#### REQUIREMENT
Everything in the records should be repeated exactly, down to the last character.

(INPUT Opens)

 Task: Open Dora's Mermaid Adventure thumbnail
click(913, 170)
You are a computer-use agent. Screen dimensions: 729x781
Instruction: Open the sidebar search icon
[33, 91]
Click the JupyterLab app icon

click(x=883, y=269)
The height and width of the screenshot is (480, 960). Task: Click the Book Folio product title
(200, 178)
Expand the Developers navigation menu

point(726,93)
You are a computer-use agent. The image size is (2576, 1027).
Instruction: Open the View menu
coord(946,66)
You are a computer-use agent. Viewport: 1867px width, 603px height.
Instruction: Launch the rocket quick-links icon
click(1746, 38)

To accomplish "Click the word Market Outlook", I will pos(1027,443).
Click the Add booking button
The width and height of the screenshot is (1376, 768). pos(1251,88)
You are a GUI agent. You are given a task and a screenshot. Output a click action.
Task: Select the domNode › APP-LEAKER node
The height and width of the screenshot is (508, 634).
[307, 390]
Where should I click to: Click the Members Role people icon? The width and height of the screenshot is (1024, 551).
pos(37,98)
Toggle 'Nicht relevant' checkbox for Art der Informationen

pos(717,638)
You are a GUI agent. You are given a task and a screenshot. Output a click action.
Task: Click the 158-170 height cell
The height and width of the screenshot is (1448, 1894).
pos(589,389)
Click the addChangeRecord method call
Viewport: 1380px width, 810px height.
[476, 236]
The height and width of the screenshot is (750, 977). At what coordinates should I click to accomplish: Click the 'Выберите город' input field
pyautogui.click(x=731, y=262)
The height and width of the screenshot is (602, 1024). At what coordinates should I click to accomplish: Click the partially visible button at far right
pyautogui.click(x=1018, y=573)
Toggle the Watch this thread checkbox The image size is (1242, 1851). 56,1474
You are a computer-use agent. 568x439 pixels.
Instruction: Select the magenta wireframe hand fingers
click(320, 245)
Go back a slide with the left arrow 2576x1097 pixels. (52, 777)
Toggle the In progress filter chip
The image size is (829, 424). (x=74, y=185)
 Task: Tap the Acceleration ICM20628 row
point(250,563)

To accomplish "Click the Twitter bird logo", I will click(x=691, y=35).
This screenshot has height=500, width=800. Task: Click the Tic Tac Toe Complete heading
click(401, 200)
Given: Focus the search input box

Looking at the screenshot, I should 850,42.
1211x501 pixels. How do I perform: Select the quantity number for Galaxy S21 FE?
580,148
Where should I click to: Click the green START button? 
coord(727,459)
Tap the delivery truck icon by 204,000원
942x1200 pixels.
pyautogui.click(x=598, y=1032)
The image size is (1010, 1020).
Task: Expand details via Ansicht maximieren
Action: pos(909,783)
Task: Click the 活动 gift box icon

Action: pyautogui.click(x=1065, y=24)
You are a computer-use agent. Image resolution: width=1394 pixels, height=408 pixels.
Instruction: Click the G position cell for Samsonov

(INPUT Closes)

#### ANSWER TO THIS PROBLEM
 Task: Open Dora's Mermaid Adventure thumbnail
click(913, 170)
You are a computer-use agent. Screen dimensions: 729x781
Instruction: Open the sidebar search icon
[33, 91]
Click the JupyterLab app icon

click(x=883, y=269)
The height and width of the screenshot is (480, 960). Task: Click the Book Folio product title
(200, 178)
Expand the Developers navigation menu

point(726,93)
You are a computer-use agent. The image size is (2576, 1027).
Instruction: Open the View menu
coord(946,66)
You are a computer-use agent. Viewport: 1867px width, 603px height.
Instruction: Launch the rocket quick-links icon
click(1746, 38)

To accomplish "Click the word Market Outlook", I will pos(1027,443).
Click the Add booking button
The width and height of the screenshot is (1376, 768). pos(1251,88)
You are a GUI agent. You are given a task and a screenshot. Output a click action.
Task: Select the domNode › APP-LEAKER node
The height and width of the screenshot is (508, 634).
[307, 390]
Where should I click to: Click the Members Role people icon? The width and height of the screenshot is (1024, 551).
pos(37,98)
Toggle 'Nicht relevant' checkbox for Art der Informationen

pos(717,638)
You are a GUI agent. You are given a task and a screenshot. Output a click action.
Task: Click the 158-170 height cell
The height and width of the screenshot is (1448, 1894).
pos(589,389)
Click the addChangeRecord method call
Viewport: 1380px width, 810px height.
[476, 236]
The height and width of the screenshot is (750, 977). At what coordinates should I click to accomplish: Click the 'Выберите город' input field
pyautogui.click(x=731, y=262)
The height and width of the screenshot is (602, 1024). At what coordinates should I click to accomplish: Click the partially visible button at far right
pyautogui.click(x=1018, y=573)
Toggle the Watch this thread checkbox The image size is (1242, 1851). 56,1474
You are a computer-use agent. 568x439 pixels.
Instruction: Select the magenta wireframe hand fingers
click(320, 245)
Go back a slide with the left arrow 2576x1097 pixels. (52, 777)
Toggle the In progress filter chip
The image size is (829, 424). (x=74, y=185)
 Task: Tap the Acceleration ICM20628 row
point(250,563)

To accomplish "Click the Twitter bird logo", I will click(x=691, y=35).
This screenshot has height=500, width=800. Task: Click the Tic Tac Toe Complete heading
click(401, 200)
Given: Focus the search input box

Looking at the screenshot, I should 850,42.
1211x501 pixels. How do I perform: Select the quantity number for Galaxy S21 FE?
580,148
Where should I click to: Click the green START button? 
coord(727,459)
Tap the delivery truck icon by 204,000원
942x1200 pixels.
pyautogui.click(x=598, y=1032)
The image size is (1010, 1020).
Task: Expand details via Ansicht maximieren
Action: pos(909,783)
Task: Click the 活动 gift box icon

Action: pyautogui.click(x=1065, y=24)
You are a computer-use agent. Image resolution: width=1394 pixels, height=408 pixels.
Instruction: Click the G position cell for Samsonov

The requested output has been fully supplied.